A prominent economist who has called for a raft of measures to protect tenants during the Coronavirus crisis is now calling for a legally-enforced 20 per cent reduction in all rents - residential and commercial.

Richard Murphy, a chartered accountant and political economist who works as Professor of Practice in International Political Economy at the University of London, writes on the website of the think tank Tax Research UK that such a statutory rent reduction would be “a minimum”.

And he adds: “I'd also suggest rent roll up with liability due over a period eight times longer than the length of the period over which deferral takes place would also be appropriate. I would match this with a right to claim a mortgage payment holiday to match. Landlords could survive this. Their tenants cannot.”


Earlier this year, as the Coronavirus outbreak became widespread in the UK, Murphy advocated rent-free periods for tenants and made it clear that he believed landlords could survive the costs.
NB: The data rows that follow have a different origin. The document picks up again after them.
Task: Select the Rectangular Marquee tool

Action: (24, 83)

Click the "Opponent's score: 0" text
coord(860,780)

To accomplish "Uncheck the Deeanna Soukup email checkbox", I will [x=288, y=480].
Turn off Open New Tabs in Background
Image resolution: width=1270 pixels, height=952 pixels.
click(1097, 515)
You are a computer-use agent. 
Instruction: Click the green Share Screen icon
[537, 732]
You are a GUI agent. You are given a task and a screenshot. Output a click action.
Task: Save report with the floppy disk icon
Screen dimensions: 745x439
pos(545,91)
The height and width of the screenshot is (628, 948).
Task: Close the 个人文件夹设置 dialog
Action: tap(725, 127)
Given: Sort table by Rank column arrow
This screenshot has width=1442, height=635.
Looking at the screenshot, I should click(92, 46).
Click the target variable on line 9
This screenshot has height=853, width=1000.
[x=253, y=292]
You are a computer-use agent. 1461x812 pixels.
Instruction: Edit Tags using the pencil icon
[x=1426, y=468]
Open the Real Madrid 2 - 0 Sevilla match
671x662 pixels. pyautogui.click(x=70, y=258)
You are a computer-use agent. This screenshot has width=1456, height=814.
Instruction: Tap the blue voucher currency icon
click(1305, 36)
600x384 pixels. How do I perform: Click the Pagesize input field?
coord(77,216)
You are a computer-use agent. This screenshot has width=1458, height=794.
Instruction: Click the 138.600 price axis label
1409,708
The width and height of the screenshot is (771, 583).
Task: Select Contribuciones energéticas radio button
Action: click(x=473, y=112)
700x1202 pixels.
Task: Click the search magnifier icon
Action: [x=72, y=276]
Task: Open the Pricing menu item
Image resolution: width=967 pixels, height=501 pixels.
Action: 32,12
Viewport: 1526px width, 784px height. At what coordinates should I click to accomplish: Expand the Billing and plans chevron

“I am quite deliberately suggesting that they should bear the heaviest burden of dealing with the epidemic. The reason is simple and is that whatever happens they will still have an asset at the end of this period, and no other sector can guarantee that at present. As a consequence they have the greatest capacity to bear this cost. And, if it so happens that some landlords do fail as a consequence, the assets that they have owned will still exist after this failure and so the economy can manage the consequences of this” he wrote at the time.

Murphy works as Professor of Practice in International Political Economy at the University of London. He has also founded a range of networks campaigning for tax and economic reforms.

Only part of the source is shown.